● Brief
Please print the rows below exactly as they stand, from the line containing "Viewport: 640px width, 424px height." through the line containing "Action: tap(1063, 181)", and nothing else.

● Dataset content
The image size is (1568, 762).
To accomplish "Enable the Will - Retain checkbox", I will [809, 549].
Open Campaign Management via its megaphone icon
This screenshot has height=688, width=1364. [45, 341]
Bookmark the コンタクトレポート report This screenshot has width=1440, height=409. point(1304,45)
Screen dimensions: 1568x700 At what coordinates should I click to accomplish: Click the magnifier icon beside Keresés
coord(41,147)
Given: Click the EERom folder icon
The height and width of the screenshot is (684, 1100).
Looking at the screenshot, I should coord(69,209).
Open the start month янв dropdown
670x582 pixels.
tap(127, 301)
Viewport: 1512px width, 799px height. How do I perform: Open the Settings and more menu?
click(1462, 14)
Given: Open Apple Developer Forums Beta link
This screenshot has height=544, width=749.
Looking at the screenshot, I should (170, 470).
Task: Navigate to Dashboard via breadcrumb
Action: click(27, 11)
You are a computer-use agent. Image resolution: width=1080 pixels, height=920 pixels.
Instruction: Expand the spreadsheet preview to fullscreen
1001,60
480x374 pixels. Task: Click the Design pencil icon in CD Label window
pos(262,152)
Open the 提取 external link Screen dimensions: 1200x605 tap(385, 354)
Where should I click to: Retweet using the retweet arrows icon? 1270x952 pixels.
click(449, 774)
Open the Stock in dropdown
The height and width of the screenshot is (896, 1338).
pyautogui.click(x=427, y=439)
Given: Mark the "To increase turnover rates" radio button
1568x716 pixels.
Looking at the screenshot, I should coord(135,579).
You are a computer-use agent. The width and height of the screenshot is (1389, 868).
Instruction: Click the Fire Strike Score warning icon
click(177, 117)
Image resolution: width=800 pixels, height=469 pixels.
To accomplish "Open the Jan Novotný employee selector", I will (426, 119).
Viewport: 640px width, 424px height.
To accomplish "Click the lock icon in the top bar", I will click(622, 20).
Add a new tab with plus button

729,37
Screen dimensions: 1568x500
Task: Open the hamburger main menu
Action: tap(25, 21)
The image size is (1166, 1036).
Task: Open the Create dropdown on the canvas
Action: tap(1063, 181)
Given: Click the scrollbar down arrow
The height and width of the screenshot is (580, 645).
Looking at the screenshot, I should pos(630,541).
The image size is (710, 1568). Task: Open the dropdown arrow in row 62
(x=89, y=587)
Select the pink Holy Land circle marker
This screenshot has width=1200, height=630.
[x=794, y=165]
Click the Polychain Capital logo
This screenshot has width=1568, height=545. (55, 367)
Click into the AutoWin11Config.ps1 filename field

● Solution to this problem
Viewport: 640px width, 424px height.
To accomplish "Click the lock icon in the top bar", I will click(622, 20).
Add a new tab with plus button

729,37
Screen dimensions: 1568x500
Task: Open the hamburger main menu
Action: tap(25, 21)
The image size is (1166, 1036).
Task: Open the Create dropdown on the canvas
Action: tap(1063, 181)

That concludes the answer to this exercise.